一起来看看如何利用mobilenet系列搭建yolov4目标检测平台。
https://github.com/bubbliiiing/mobilenet-yolov4-lite-keras
喜欢的可以点个star噢。
对于YoloV4而言,其整个网络结构可以分为三个部分。
分别是:
1、主干特征提取网络Backbone,对应图像上的CSPdarknet53
2、加强特征提取网络,对应图像上的SPP和PANet
3、预测网络YoloHead,利用获得到的特征进行预测
其中:
第一部分主干特征提取网络的功能是进行初步的特征提取,利用主干特征提取网络,我们可以获得三个初步的有效特征层。
第二部分加强特征提取网络的功能是进行加强的特征提取,利用加强特征提取网络,我们可以对三个初步的有效特征层进行特征融合,提取出更好的特征,获得三个更有效的有效特征层。
第三部分预测网络的功能是利用更有效的有效特整层获得预测结果。
在这三部分中,第1部分和第2部分可以更容易去修改。第3部分可修改内容不大,毕竟本身也只是3x3卷积和1x1卷积的组合。
mobilenet系列网络可用于进行分类,其主干部分的作用是进行特征提取,我们可以使用mobilenet系列网络代替yolov4当中的CSPdarknet53进行特征提取,将三个初步的有效特征层相同shape的特征层进行加强特征提取,便可以将mobilenet系列替换进yolov4当中了。
本文共用到三个主干特征提取网络,分别是mobilenetV1、mobilenetV2、mobilenetV3。
MobileNet模型是Google针对手机等嵌入式设备提出的一种轻量级的深层神经网络,其使用的核心思想便是depthwise separable convolution(深度可分离卷积块)。
对于一个卷积点而言:
假设有一个3×3大小的卷积层,其输入通道为16、输出通道为32。具体为,32个3×3大小的卷积核会遍历16个通道中的每个数据,最后可得到所需的32个输出通道,所需参数为16×32×3×3=4608个。
应用深度可分离卷积结构块,用16个3×3大小的卷积核分别遍历16通道的数据,得到了16个特征图谱。在融合操作之前,接着用32个1×1大小的卷积核遍历这16个特征图谱,所需参数为16×3×3+16×32×1×1=656个。
可以看出来depthwise separable convolution可以减少模型的参数。
如下这张图就是depthwise separable convolution的结构
在建立模型的时候,可以使用Keras中的DepthwiseConv2D层实现深度可分离卷积,然后再利用1x1卷积调整channels数。

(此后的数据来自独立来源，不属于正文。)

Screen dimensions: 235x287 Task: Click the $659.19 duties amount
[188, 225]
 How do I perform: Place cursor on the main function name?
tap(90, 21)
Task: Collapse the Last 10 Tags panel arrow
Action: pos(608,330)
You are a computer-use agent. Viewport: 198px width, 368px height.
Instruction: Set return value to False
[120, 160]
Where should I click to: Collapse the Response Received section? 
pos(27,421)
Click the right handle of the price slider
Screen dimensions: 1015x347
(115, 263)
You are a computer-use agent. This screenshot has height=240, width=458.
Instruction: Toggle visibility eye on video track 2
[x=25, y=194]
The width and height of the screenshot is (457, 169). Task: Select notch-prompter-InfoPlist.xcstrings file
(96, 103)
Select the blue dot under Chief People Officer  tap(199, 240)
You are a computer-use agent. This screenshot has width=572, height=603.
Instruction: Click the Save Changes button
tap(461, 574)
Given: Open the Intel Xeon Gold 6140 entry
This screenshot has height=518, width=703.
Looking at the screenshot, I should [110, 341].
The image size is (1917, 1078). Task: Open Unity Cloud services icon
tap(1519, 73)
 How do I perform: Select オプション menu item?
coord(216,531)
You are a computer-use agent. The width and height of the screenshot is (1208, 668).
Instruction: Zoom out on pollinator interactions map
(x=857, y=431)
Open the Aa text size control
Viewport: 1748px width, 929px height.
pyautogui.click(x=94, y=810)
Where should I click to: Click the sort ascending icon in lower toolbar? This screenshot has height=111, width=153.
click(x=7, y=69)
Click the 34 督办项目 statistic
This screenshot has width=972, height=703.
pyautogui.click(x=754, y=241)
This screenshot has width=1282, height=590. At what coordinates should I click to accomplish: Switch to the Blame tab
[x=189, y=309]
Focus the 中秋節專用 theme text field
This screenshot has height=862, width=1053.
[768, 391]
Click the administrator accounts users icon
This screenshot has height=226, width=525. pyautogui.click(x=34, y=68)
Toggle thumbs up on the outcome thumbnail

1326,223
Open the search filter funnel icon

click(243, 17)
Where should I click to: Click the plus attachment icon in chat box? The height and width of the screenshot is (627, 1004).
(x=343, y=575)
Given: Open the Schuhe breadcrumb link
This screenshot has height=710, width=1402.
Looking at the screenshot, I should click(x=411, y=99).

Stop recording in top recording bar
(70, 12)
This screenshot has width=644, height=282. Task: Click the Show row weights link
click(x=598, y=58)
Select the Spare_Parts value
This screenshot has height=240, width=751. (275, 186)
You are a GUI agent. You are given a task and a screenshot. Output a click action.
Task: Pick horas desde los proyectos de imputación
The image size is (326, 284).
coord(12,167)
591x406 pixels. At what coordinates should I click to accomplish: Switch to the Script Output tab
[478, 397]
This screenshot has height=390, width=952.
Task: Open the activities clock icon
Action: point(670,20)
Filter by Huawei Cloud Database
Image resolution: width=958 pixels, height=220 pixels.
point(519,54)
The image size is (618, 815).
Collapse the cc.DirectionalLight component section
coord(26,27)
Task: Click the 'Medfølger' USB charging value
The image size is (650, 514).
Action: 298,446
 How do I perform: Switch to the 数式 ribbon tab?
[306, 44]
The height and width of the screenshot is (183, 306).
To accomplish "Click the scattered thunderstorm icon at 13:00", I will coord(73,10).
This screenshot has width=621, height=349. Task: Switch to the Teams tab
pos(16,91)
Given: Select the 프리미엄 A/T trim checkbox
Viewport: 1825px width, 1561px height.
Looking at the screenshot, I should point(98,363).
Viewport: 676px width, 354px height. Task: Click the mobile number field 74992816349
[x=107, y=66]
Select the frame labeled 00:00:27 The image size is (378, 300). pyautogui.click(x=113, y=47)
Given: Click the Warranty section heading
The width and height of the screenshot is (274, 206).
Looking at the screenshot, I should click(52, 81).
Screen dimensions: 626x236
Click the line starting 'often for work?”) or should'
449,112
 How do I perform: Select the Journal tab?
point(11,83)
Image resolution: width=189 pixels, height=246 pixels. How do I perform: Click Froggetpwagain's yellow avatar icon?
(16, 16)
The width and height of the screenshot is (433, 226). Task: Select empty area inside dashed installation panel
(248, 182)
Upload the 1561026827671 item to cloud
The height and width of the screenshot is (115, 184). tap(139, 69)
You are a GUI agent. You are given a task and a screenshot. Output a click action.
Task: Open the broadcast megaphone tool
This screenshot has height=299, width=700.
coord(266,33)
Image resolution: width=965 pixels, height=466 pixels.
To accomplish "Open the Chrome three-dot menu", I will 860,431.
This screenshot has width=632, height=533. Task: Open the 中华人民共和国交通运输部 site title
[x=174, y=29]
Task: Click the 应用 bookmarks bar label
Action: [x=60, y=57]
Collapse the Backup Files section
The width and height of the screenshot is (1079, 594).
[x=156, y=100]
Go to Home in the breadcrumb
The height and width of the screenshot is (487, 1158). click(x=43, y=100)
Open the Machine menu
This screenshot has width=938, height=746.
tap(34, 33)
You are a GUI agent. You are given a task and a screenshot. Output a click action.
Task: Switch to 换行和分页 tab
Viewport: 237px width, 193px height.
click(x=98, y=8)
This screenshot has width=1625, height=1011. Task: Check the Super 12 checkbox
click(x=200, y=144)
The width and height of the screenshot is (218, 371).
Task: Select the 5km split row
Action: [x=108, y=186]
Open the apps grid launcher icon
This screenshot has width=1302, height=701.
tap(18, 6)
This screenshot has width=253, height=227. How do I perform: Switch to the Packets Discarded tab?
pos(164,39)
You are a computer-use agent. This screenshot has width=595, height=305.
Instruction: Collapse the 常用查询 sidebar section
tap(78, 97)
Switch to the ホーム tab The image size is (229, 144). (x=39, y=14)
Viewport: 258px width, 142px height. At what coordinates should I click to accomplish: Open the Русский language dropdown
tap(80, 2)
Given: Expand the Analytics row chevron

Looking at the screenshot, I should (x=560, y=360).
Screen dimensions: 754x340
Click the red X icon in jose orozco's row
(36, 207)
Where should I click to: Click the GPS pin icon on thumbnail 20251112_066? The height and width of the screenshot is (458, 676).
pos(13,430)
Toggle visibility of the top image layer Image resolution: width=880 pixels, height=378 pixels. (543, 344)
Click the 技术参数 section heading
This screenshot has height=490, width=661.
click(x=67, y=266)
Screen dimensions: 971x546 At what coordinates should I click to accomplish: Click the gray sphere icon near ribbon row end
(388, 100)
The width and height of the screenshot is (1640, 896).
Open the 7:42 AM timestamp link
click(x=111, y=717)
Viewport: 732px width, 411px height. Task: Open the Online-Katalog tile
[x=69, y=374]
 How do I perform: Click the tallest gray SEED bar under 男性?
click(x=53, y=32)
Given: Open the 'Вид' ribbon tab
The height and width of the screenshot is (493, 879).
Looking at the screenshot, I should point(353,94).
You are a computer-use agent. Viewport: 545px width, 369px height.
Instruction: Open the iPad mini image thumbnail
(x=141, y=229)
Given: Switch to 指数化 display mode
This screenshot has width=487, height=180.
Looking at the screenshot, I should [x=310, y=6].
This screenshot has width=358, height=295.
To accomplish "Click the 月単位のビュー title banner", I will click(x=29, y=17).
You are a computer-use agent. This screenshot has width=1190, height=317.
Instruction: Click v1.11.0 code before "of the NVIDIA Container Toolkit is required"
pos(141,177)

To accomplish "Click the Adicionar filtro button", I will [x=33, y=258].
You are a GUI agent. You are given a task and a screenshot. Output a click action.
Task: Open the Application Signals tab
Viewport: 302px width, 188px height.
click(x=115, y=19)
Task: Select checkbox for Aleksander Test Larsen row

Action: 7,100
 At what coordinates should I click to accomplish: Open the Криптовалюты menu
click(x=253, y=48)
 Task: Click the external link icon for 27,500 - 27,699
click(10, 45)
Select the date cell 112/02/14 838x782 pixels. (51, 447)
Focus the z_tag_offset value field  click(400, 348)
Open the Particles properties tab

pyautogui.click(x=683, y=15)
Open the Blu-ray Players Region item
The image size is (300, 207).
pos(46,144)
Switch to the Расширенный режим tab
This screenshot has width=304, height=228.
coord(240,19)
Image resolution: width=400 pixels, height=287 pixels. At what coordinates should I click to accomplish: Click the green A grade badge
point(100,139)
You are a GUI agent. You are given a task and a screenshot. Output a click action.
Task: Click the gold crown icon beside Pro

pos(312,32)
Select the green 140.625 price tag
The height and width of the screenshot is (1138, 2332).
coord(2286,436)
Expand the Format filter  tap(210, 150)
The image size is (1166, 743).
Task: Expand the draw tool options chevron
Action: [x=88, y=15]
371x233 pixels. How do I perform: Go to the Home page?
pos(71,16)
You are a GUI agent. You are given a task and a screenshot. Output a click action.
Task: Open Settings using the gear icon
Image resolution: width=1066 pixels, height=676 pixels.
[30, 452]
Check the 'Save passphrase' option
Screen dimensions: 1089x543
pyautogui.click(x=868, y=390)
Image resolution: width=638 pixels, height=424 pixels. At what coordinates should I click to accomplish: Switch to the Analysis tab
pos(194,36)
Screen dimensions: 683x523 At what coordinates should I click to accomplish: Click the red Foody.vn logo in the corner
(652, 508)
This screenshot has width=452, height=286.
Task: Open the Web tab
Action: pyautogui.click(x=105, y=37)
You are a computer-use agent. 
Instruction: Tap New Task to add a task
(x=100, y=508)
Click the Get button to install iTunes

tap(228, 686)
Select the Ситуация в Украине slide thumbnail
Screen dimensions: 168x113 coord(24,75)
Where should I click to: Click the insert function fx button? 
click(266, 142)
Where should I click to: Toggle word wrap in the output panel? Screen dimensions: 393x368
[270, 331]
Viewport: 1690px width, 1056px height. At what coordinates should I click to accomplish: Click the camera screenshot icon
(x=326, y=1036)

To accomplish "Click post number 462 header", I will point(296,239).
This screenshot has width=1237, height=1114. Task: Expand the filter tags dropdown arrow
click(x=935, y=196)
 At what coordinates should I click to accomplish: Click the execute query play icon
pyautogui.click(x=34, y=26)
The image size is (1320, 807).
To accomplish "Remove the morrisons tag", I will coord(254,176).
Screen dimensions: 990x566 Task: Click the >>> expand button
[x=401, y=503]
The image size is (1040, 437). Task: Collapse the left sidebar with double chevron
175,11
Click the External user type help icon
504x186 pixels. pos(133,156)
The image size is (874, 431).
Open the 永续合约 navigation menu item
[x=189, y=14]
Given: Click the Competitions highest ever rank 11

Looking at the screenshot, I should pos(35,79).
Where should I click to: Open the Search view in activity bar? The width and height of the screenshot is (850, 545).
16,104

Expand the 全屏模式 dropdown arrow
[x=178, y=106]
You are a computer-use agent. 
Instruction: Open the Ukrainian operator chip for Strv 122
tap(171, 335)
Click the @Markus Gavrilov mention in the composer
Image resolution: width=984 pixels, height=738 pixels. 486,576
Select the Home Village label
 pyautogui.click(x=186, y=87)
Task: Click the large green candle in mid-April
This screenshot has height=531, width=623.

通俗地理解就是3x3的卷积核厚度只有一层,然后在输入张量上一层一层地滑动,每一次卷积完生成一个输出通道,当卷积完成后,在利用1x1的卷积调整厚度。
如下就是MobileNet的结构,其中Conv dw就是分层卷积,在其之后都会接一个1x1的卷积进行通道处理,
上图所示是的mobilenetV1-1的结构,我们可以设置mobilenetV1的alpha值改变它的通道数。
对于yolov4来讲,我们需要取出它的最后三个shape的有效特征层进行加强特征提取。
在代码中,我们取出了out1、out2、out3。
#-------------------------------------------------------------#
# MobileNet的网络部分
#-------------------------------------------------------------#
import numpy as np
import tensorflow as tf
from keras import backend as K
from keras.layers import Conv2D, Add, ZeroPadding2D, UpSampling2D, Concatenate, MaxPooling2D, Activation, DepthwiseConv2D
from keras.layers.advanced_activations import LeakyReLU
from keras.layers.normalization import BatchNormalization
from keras.models import Model
from keras.regularizers import l2
import keras.backend as backend
def _depthwise_conv_block(inputs, pointwise_conv_filters, alpha,
depth_multiplier=1, strides=(1, 1), block_id=1):
pointwise_conv_filters = int(pointwise_conv_filters * alpha)
# 深度可分离卷积
x = DepthwiseConv2D((3, 3),
padding='same',
depth_multiplier=depth_multiplier,
strides=strides,
use_bias=False,
name='conv_dw_%d' % block_id)(inputs)
x = BatchNormalization(name='conv_dw_%d_bn' % block_id)(x)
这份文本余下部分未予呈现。